Special Attacks creeping cold, curse of winter, frozen domain
Spell-Like Abilities (CL 16th; concentration +23)
1/day—blight (DC 22), command plants (DC 21), cone of cold (DC 22), dominate monster (animals and magical beasts only, DC 26), greater curse terrain, hallucinatory terrain (DC 21)


Str 36, Dex 30, Con 29, Int 17, Wis 23, Cha 24
Base Atk +13; CMB +26; CMD 47 (can’t be tripped)
Feats Combat Expertise, Combat Reflexes, Dodge, Improved Initiative, Iron Will, Lightning Reflexes, Mobility, Power Attack, Spring Attack
Skills Climb +39, Intimidate +25, Knowledge (geography) +21, Perception +24, Stealth +28 (+36 in ice or snow); Racial Modifiers +8 Stealth in ice or snow
Languages Aklo, Auran; domain telepathy
SQ cursed domain, favored terrain (cold), icewalking


Environment cold plains or glaciers
Organization solitary
Treasure standard

Special Abilities

Creeping Cold (Su) A tundra blight’s stings deal an additional 1d6 points of cold damage.

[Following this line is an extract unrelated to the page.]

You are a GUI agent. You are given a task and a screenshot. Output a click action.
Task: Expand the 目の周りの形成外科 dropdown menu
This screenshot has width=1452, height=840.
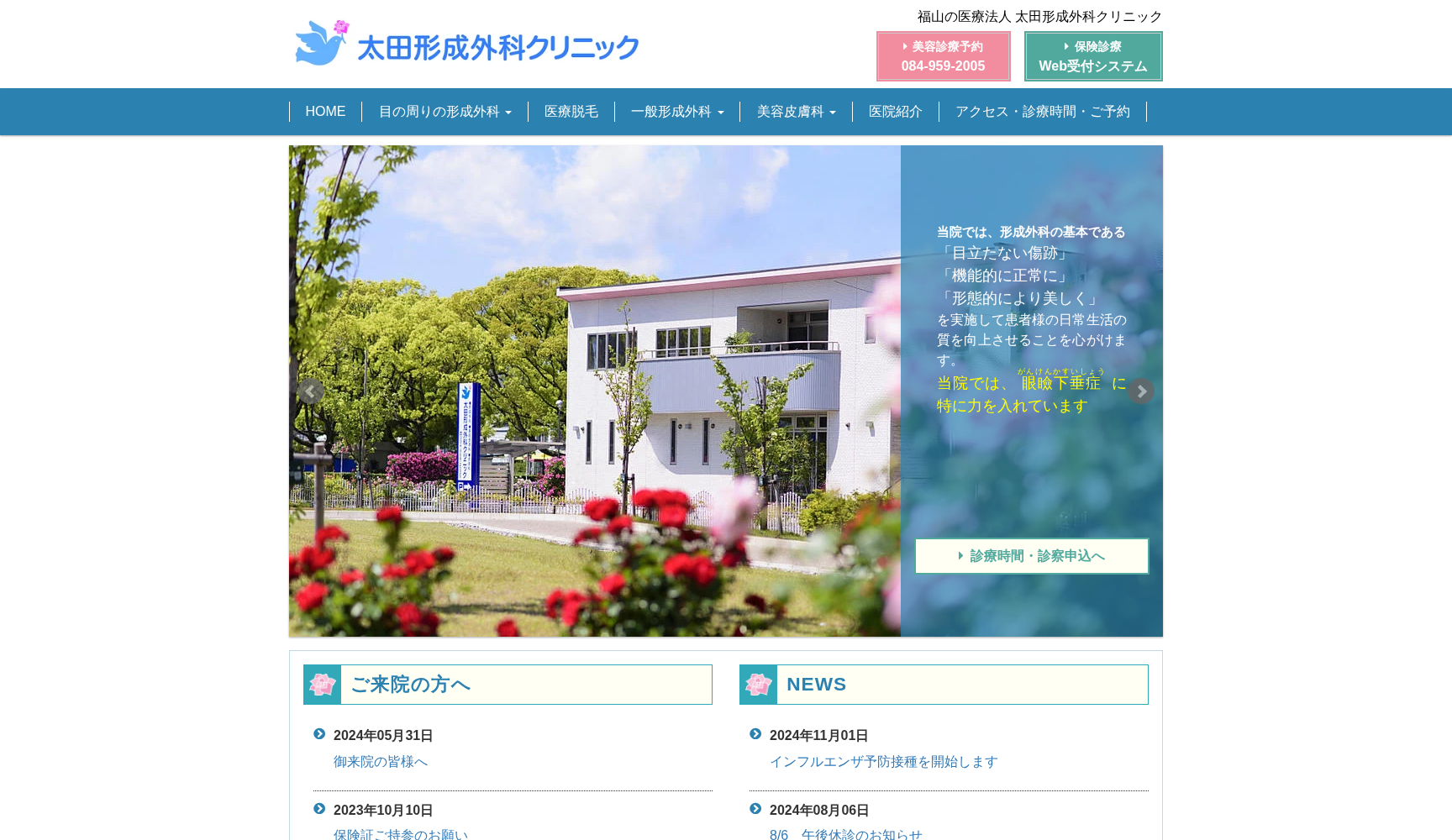click(445, 112)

In addition, this cold clings to the target and continues to deal an additional 1d6 points of cold damage each round at the start of the affected creature’s turn. This creeping cold effect can be stopped by a successful DC 15 Heal check or through the application of any magical healing. This additional cold damage does not stack with multiple stings.
Curse of Winter (Su) A creature struck by a tundra blight’s sting attack must succeed at a DC 26 Will save or gain vulnerability to cold. Creatures immune to cold damage that fail this save do not become vulnerable, but are instead no longer immune to cold (they cannot then be made vulnerable to cold from this curse, as its effects do not stack in this manner). This curse persists until it is removed. This is a cold curse effect. The save DC is Charisma-based.
Frozen Domain (Su) A tundra blight’s domain is always treated as being one category colder than the region would otherwise dictate (see page 442 of the Pathfinder RPG Core Rulebook). If a region is normally treated as extreme cold, it deals 1d6 points of lethal damage per round of exposure instead of per minute. Anyone attempting a saving throw against the effects of these cold temperatures or a saving throw against cold effects takes a –4 penalty on the save within a tundra blight’s frozen domain. When a character attempts to cast any spell with the fire descriptor in this domain, she must succeed at a DC 30 caster level check or the spell is negated when it is cast.
Icewalking (Ex) A tundra blight can navigate icy surfaces as if under the effect of spider climb. It can move across icy surfaces without penalty and does not need to attempt Acrobatics checks to run or charge on ice.


Tundra blights dwell in the frozen reaches of the world, bringing their freezing domains to borderland settlements.

Tundra blights are 7 feet across and weight 450 pounds.